Um cineasta do mistério, Brisseau – em todos os sentidos do termo, dos mais imediatos aos mais profundos. Como esta retrospetiva deixará claro. Ou como o cineasta preferiria, obscuro. "Obscurité, oh ma lumière!", essa expressão que também aqui faria pleno sentido.
 
 
26/07/2019, 19h00 | Sala M. Félix Ribeiro
Ciclo Jean-Claude Brisseau

La Fille de Nulle Part
A Rapariga de Parte Nenhuma
de Jean-Claude Brisseau
França, 2012 - 91 min
 
29/07/2019, 19h00 | Sala M. Félix Ribeiro
Ciclo Jean-Claude Brisseau

Que Le Diable Nous Emporte
Que o Diabo nos Carregue
de Jean-Claude Brisseau
França, 2018 - 97 min
30/07/2019, 19h00 | Sala M. Félix Ribeiro
Ciclo Jean-Claude Brisseau

Brisseau – 251 Rue Marcadet
de Laurent Achard
França, 2018 - 55 min
26/07/2019, 19h00 | Sala M. Félix Ribeiro
Jean-Claude Brisseau
La Fille de Nulle Part
A Rapariga de Parte Nenhuma
de Jean-Claude Brisseau
com Jean-Claude Brisseau, Virginie Legeay, Claude Morel, Lise Bellynck
França, 2012 - 91 min
legendado em português | M12
Penúltimo filme de Jean-Claude Brisseau, de quem a trilogia LES CHOSES SECRÉTES, LES ANGES EXTERMINATEURS e À L’AVENTURE (2002/06/08) deram especialmente que falar, associando o trabalho de Brisseau à temática do desejo feminino. LA FILLE DE NULLE PART esclarece a perspetiva redutora do cinema de Brisseau a esta associação, compondo-se como um filme cuja delicadeza segue a par da concentração de meios. Praticamente filmado no cenário único do apartamento parisiense do próprio Brisseau, é um filme de poucos atores e onde os atores assumem também os principais papeis da equipa técnica, começando pelo realizador. 
 
29/07/2019, 19h00 | Sala M. Félix Ribeiro
Jean-Claude Brisseau
Que Le Diable Nous Emporte
Que o Diabo nos Carregue
de Jean-Claude Brisseau
com Fabienne Babe, Isabelle Prim, Anna Sigalevitch
França, 2018 - 97 min
legendado em português | M12
O filme final de Brisseau, talvez em plena consciência disso.

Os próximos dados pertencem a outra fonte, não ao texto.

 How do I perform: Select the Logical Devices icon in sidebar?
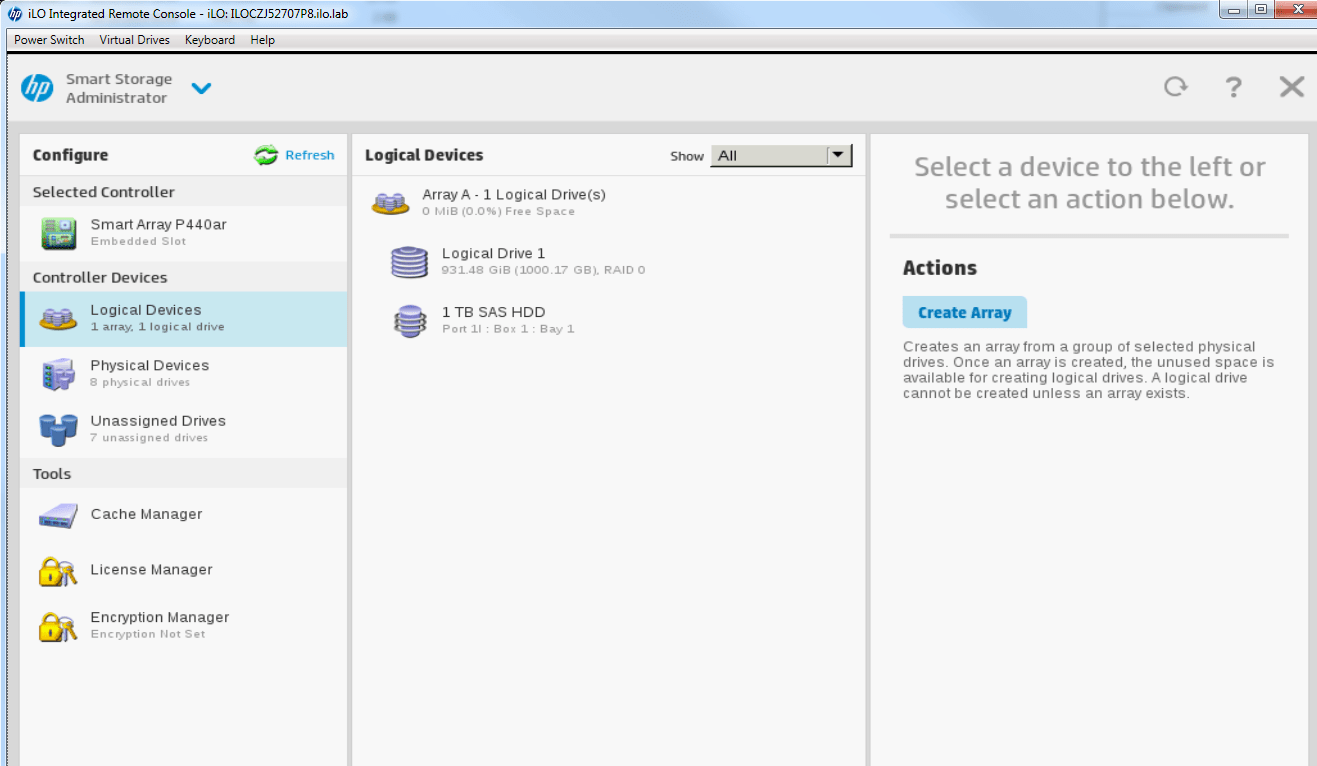click(x=58, y=319)

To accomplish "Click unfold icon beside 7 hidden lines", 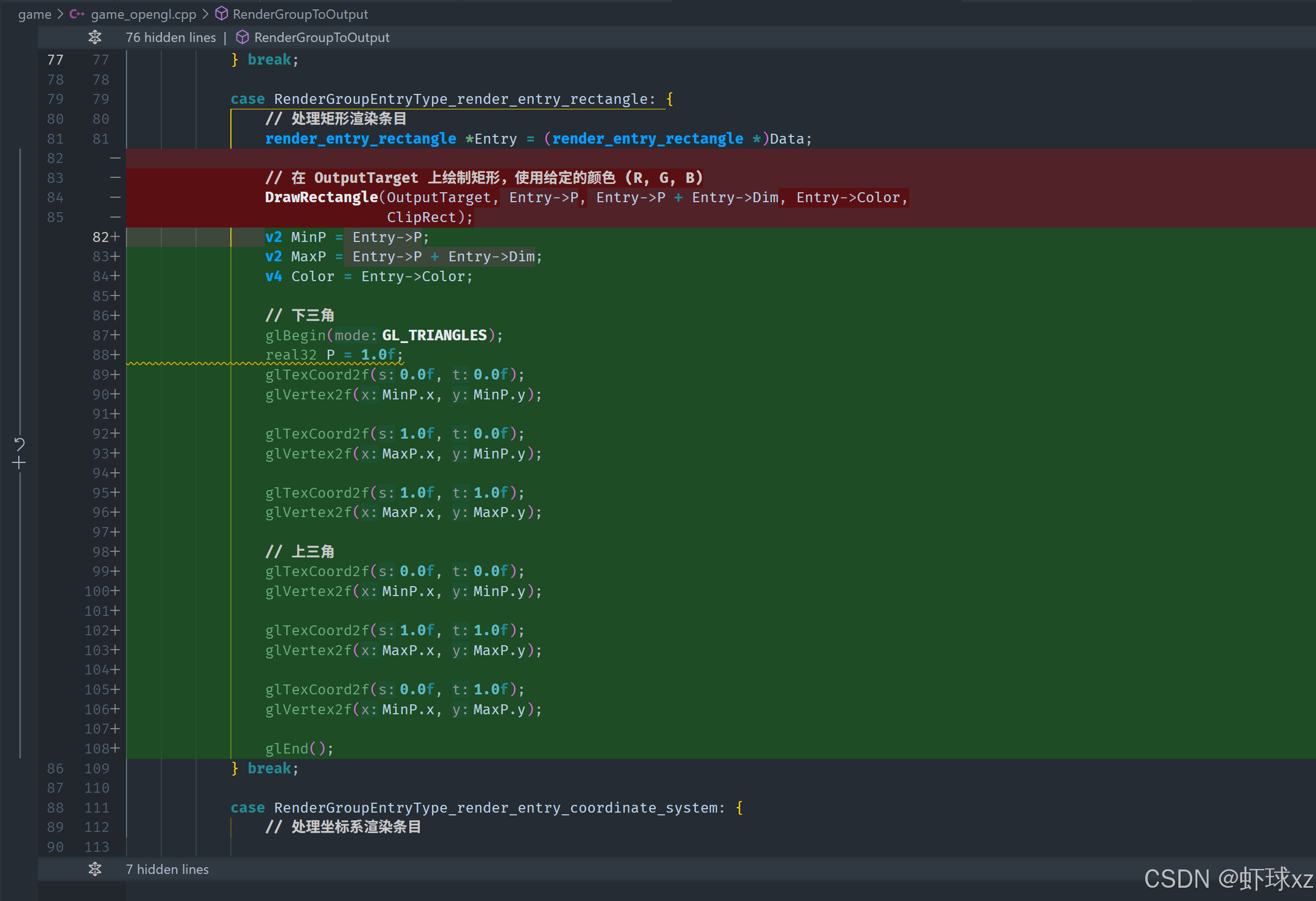I will click(x=94, y=870).
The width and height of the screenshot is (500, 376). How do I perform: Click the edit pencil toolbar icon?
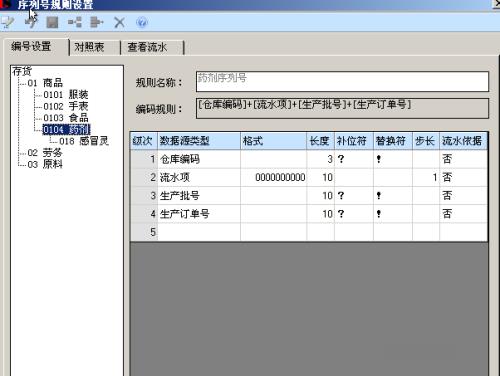(x=7, y=22)

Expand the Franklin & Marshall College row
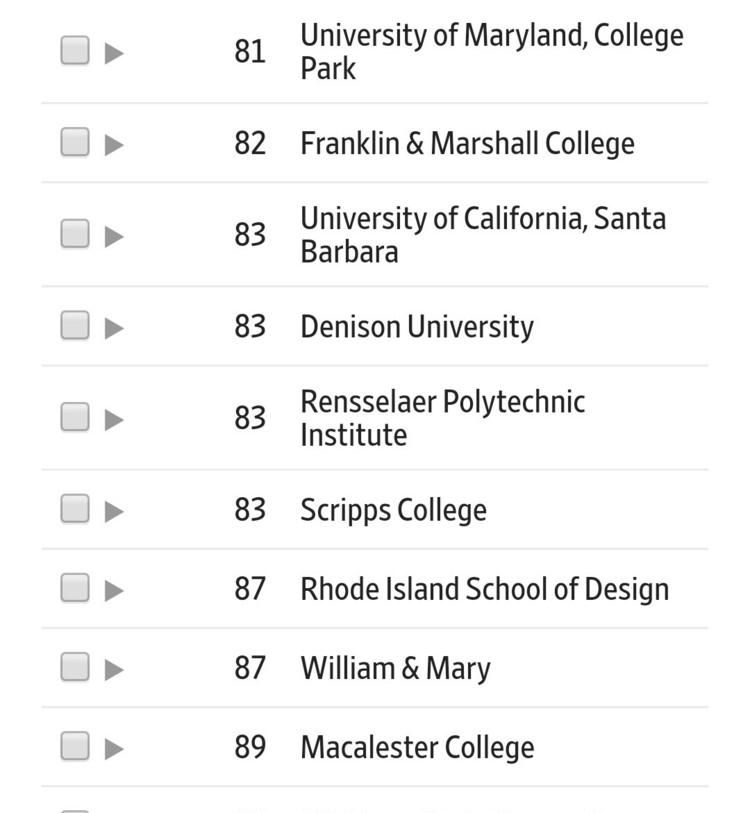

Outra vez rodado, com um mínimo de meios, em casa do próprio autor, é um filme que retoma os temas (e o imaginário) do cinema de Brisseau (de CHOSES SECRÈTES em diante mas também o anterior, por exemplo o de CÉLINE) para o enformar duma gravidade desconcertante, com remissões a Bresson e a Pushkin, que vive paredes meias com a sua própria irrisão. Um bom resumo para a sua obra, afinal: inclassificável, sofisticada, habitante duma críptica ambiguidade. Primeira exibição na Cinemateca.
 
30/07/2019, 19h00 | Sala M. Félix Ribeiro
Jean-Claude Brisseau
Brisseau – 251 Rue Marcadet
de Laurent Achard
com Jean-Claude Brisseau
França, 2018 - 55 min
legendado eletronicamente em português / M/16
projeção seguida de conversa com Lisa Heredia, atriz e montadora de Jean-Claude Brisseau
Realizado por Laurent Achard para a série "Cinéma de Notre Temps", o filme desloca-se a casa de Jean-Claude Brisseau, cenário dos seus derradeiros filmes (quer LA FILLE DE NULLE PART, quer QUE LE DIABLE NOUS EMPORTE são filmes "caseiros"), para aí registar uma longa conversa com o cineasta, temperada pela presença de alguns dos seus amigos e colaboradores. Primeira exibição na Cinemateca.